--- Problem statement ---
After locating the line containing "Click the 'у PDF' export button" in the entries below, please write out that line and the rest through the end exactly. Omit pictures.

*** Opening Source material ***

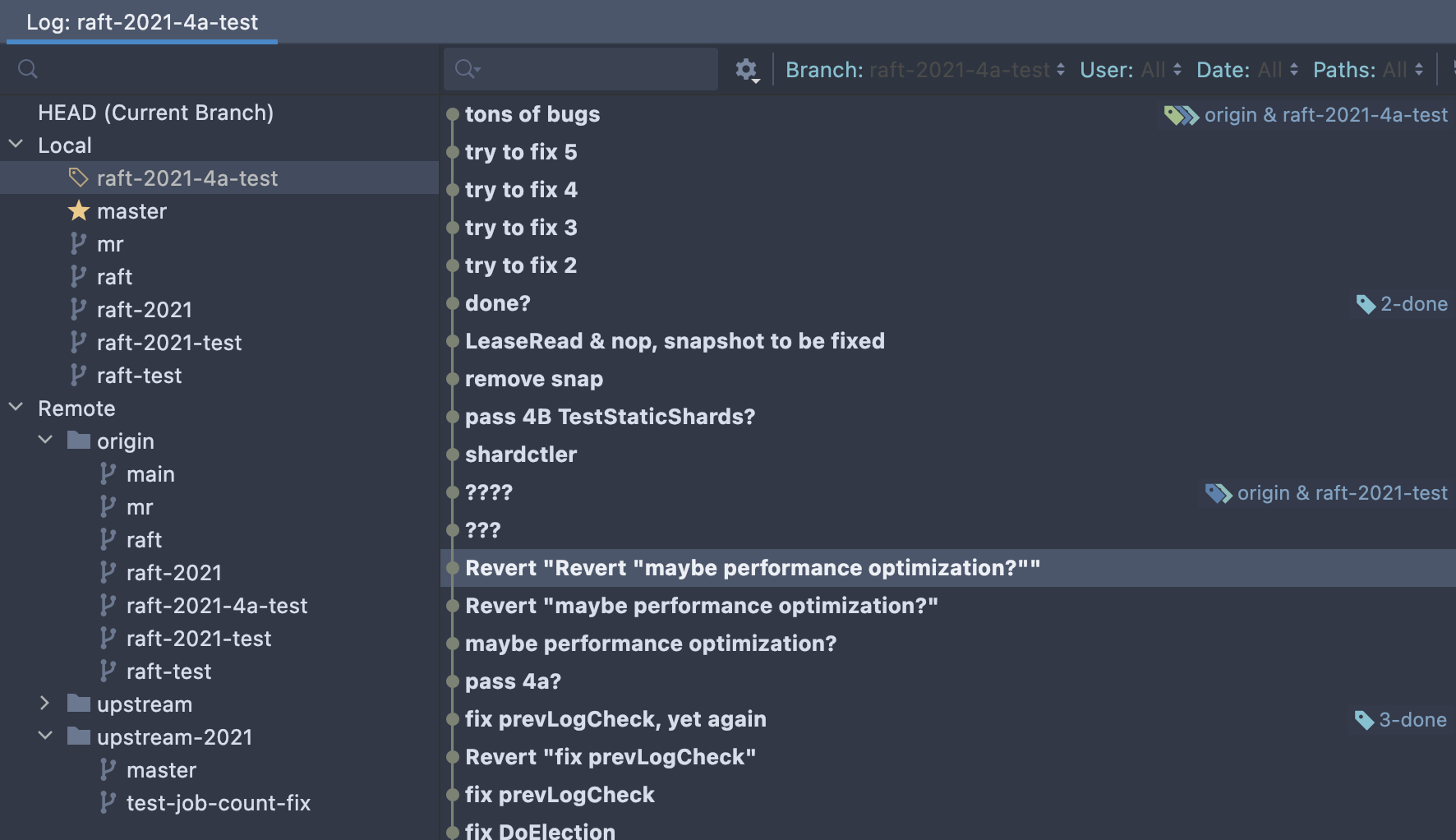The height and width of the screenshot is (840, 1456).
Task: Select test-job-count-fix remote branch
Action: (218, 803)
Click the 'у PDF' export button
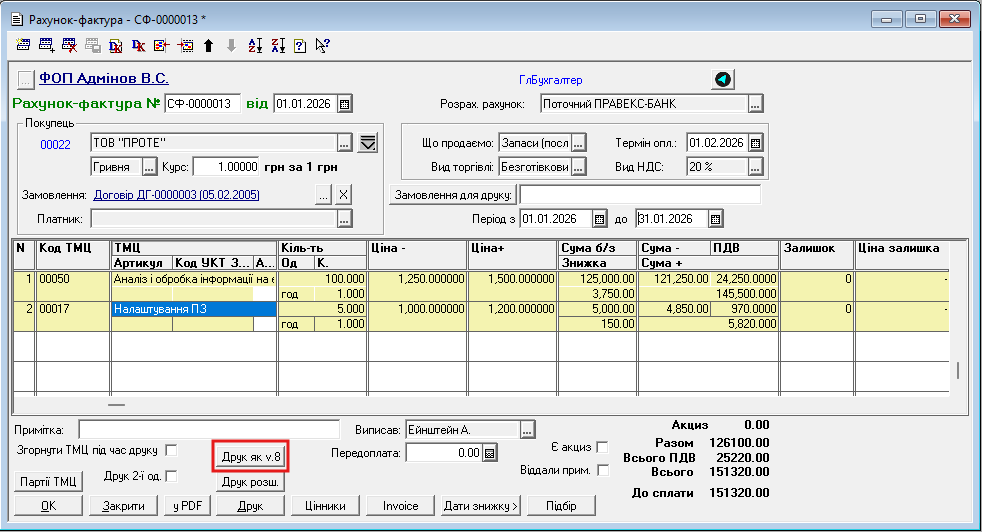The image size is (982, 532). (187, 506)
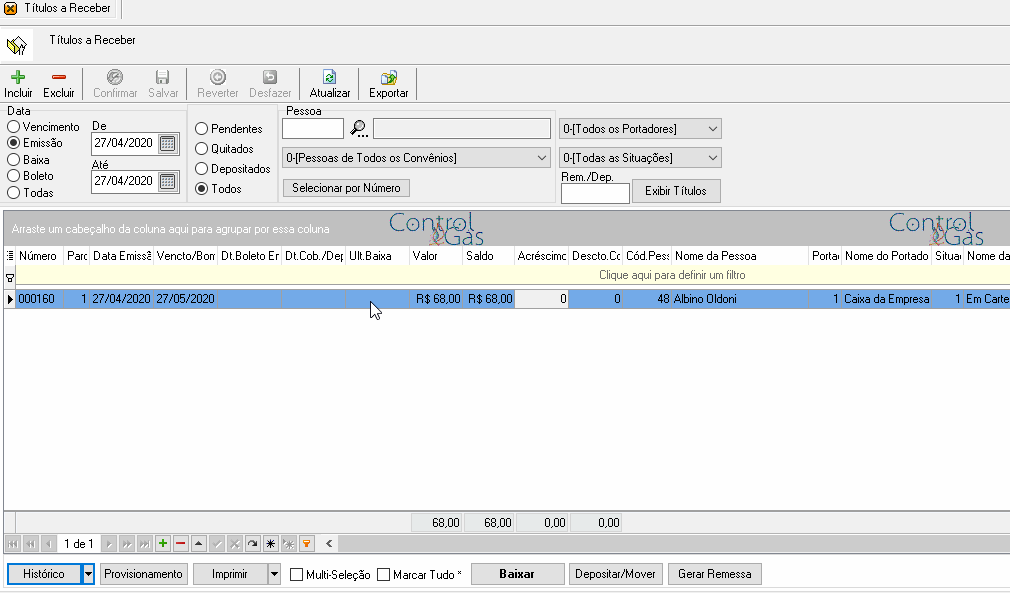Open the calendar picker for the Até date

point(167,182)
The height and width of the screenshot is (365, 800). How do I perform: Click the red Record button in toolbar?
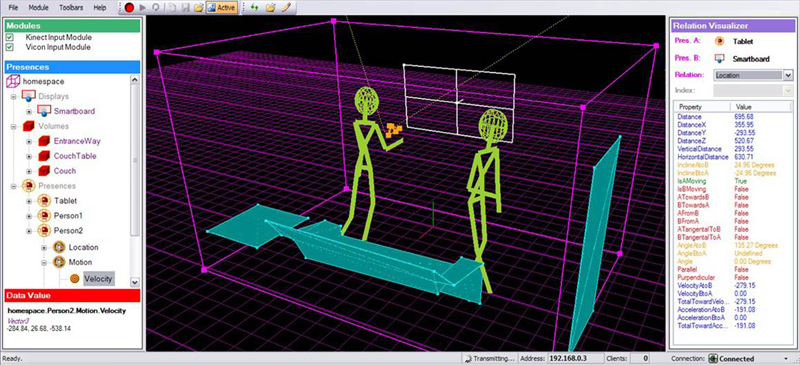pyautogui.click(x=129, y=8)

*** Closing Source material ***

--- Your response ---
Click the 'у PDF' export button
The image size is (982, 532). (187, 506)
Open the calendar picker for the Até date

point(167,182)
The height and width of the screenshot is (365, 800). How do I perform: Click the red Record button in toolbar?
pyautogui.click(x=129, y=8)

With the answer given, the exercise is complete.